Catholics in the Archdiocese of Chicago have traditionally been the largest contributors to the campaign; last year, they contributed $881,982. This year’s collection will be the weekend of Nov. 17-18.

Catholic New World: What does the Chicago Workers Collaborative do?

Tim Bell: The workers collaborative works directly with low-wage workers, develops their skills so that they can improve their working conditions, and seek more just treatment in their workplaces.

We do that through reaching out to the workers throughout the Chicago metro region, inviting them to learn, inviting them to denounce injustices that they’ve suffered and inviting them to work collectively to make changes in their workplaces, and also in the laws that protect their rights in the workplace.

CNW: What are injustices that have happened?

TB:We’ve had workers getting paid $2 an hour, workers physically beaten to (make them) work harder. We’ve had sort of a systemic discrimination against workers based on their national origin, their inability to speak English well and therefore not understand the protections that most workers in the United States take for granted. That opens the door to all the other exploitative practices.

CNW: Are they in permanent jobs or are they temporary workers or day laborers?

TB: It’s a mixture. Increasingly, the permanent jobs are being lost to the temporary labor sector. That makes their jobs very precarious. It puts the workers at another disadvantage in terms of being able to improve conditions in their workplaces because, if they speak out, there’s an immediate form of retaliation that their employers can use, which is to say, “There’s no work for you tomorrow,” in the temp situation. In the temp sector, there are literally 300,000 or 400,000 people in the Chicago region.

CNW: What does CCHD funding do for you?

TB: It enables us to survive, basically. It enables us to do all the training and logistical work that workers need in order to be able to really fight for their rights. It’s funding that if we didn’t have it, we would have a hard time existing as an organization.

We’ve invested a lot of time and effort into volunteers and building people’s ability to be effective without having to be paid staff so that the organization has a bigger impact than just its staff.

CNW: When people do speak out, do they face ramifications?

TB: Oh, absolutely. These are brave people. There were people who sacrificed their jobs to march on May 1. There were workers that basically just said, “We’re marching, and you didn’t give us permission. We understand you may fire us.” Those are people who are members of our organization. They realize you can’t have any gain unless you take risks.
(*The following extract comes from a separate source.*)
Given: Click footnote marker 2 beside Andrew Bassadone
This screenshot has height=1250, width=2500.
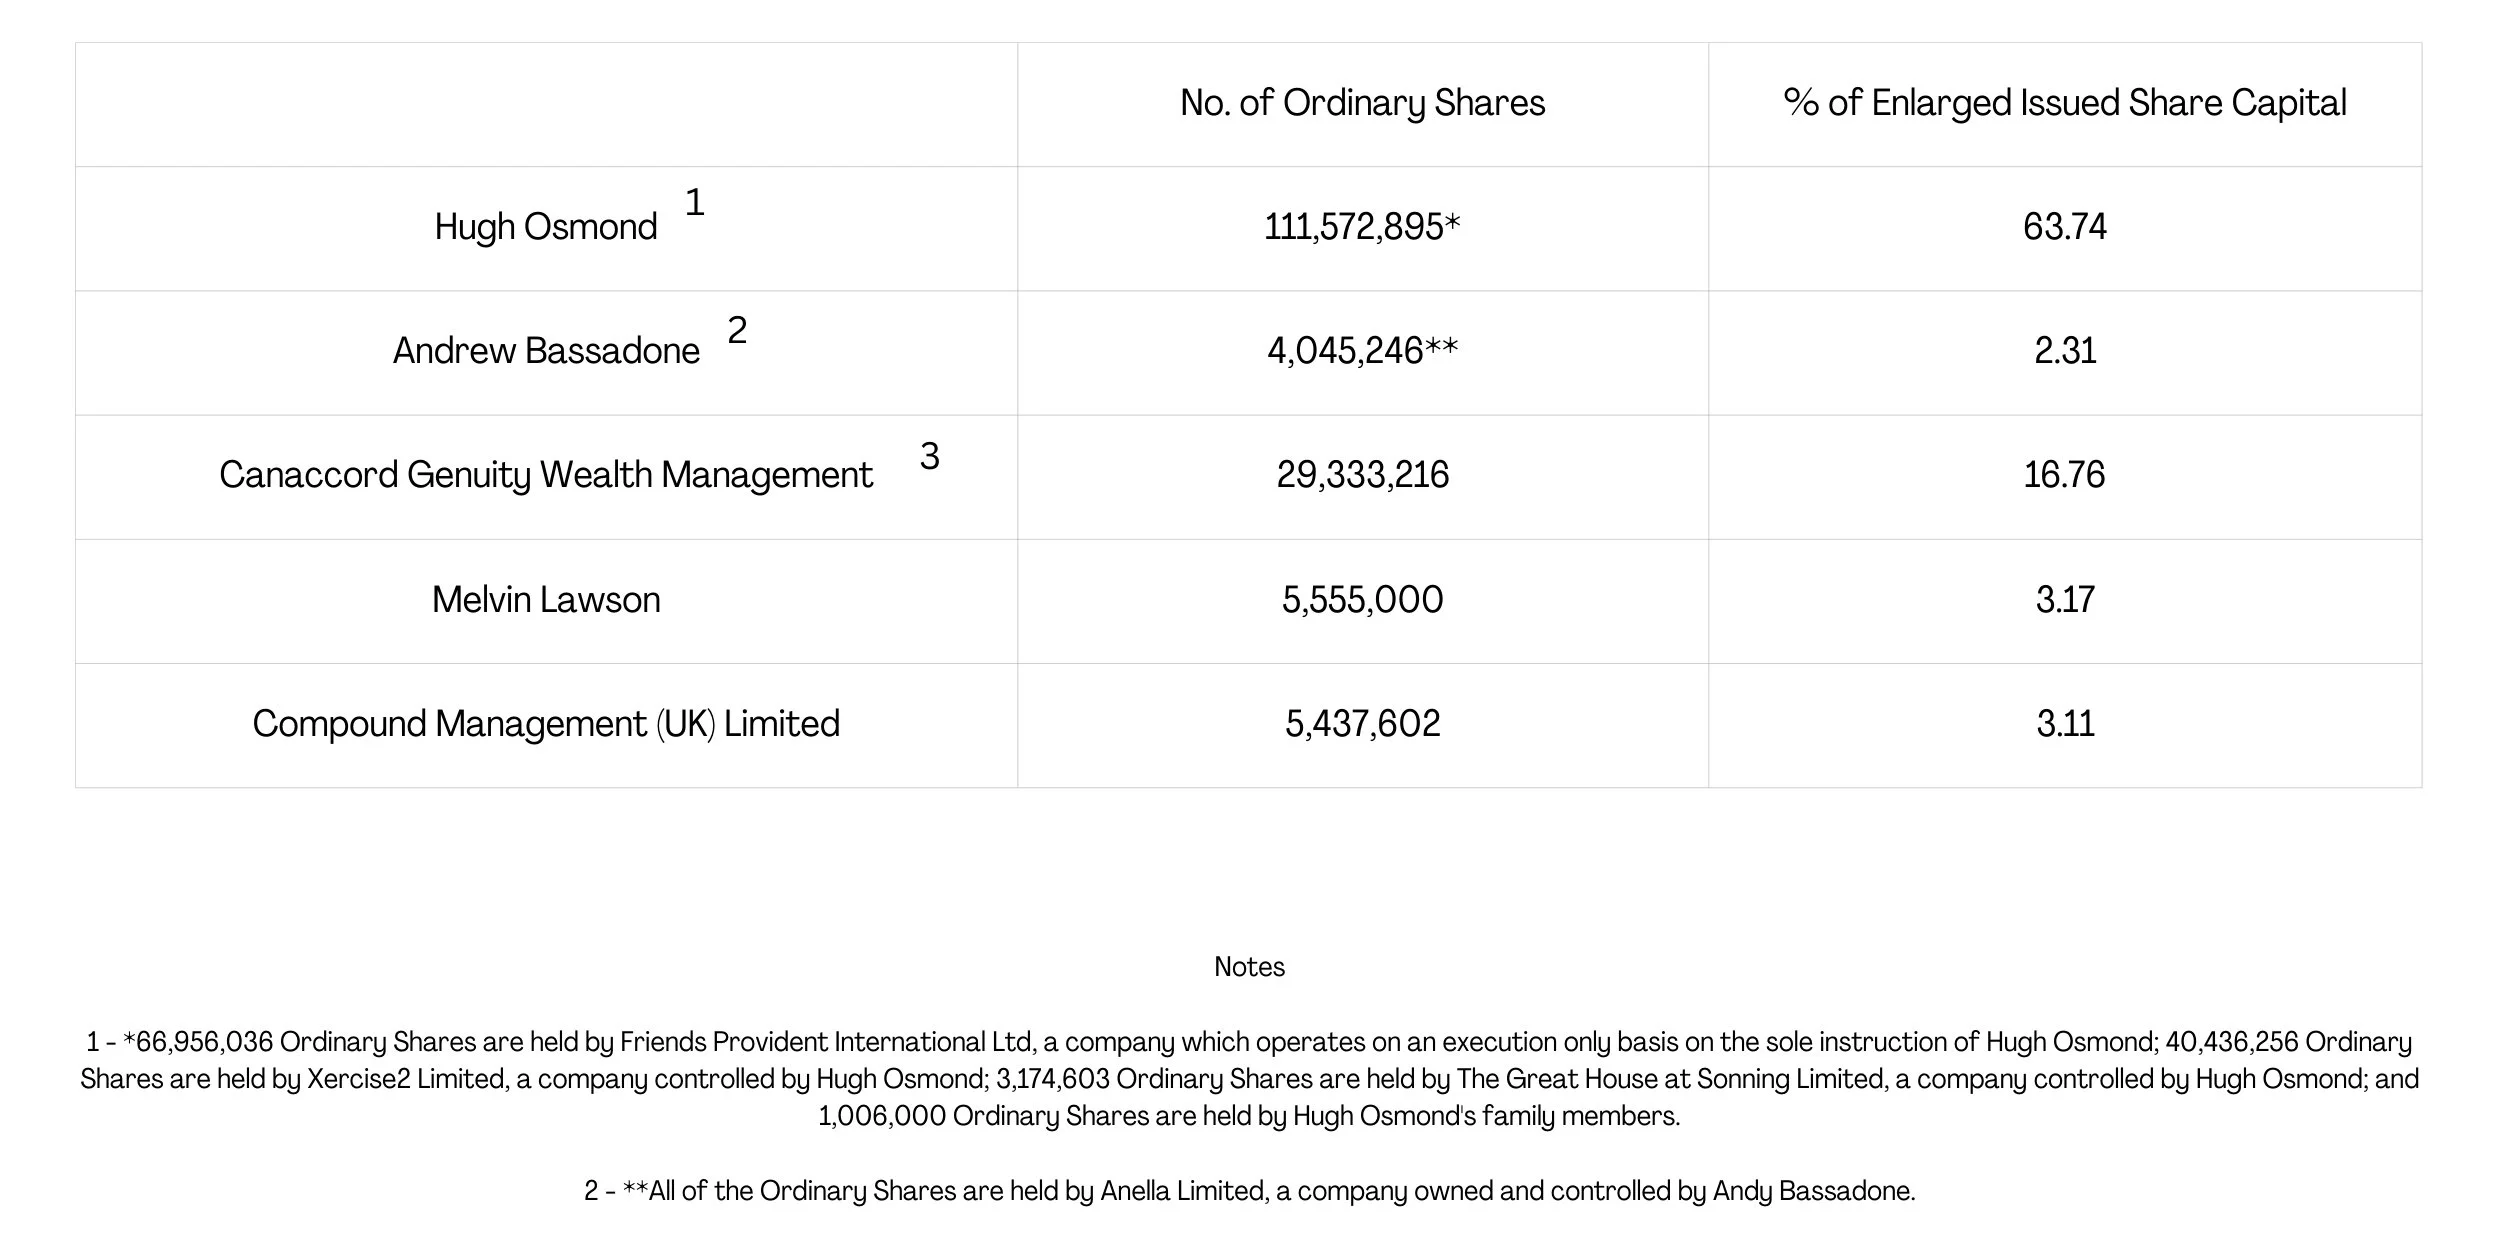Looking at the screenshot, I should (737, 330).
But whatever risks that people take we want them to see that there’s a plan and that the risk that they are taking is an intelligent risk; it’s not a crazy risk. In all of our history, that’s how improvements in labor conditions have been made: People took the risk, whether it was for the 40-hour workweek or the right for women to be able to take time off to have a baby. Whatever the reason is, there are workers who take risks to win those things.

CNW: How is immigration reform connected to worker rights?

TB: Unless there is an immigration reform, the rights of all workers in this country are undermined because you have a second tier of workers that unscrupulous employers can employ, and this undercuts the standards of all workers.

The most important action that U.S.- born workers can hope for, as far as their ability to have higher pay and better working conditions, is that other workers that are second-tier are given full legal protections. That puts everybody on the same playing field.

Worker-rights organizations look at it a little bit differently than immigrant-rights organizations, because our focus is what actions are we going to take that are going to improve working conditions for everybody— not just immigrants but also for African Americans, for anyone who doesn’t have an opportunity to go to college and is stuck in a job that’s low-wage? People have to do this work in this country. You can’t have a country that says everyone is going to go to school and no one is going to clean.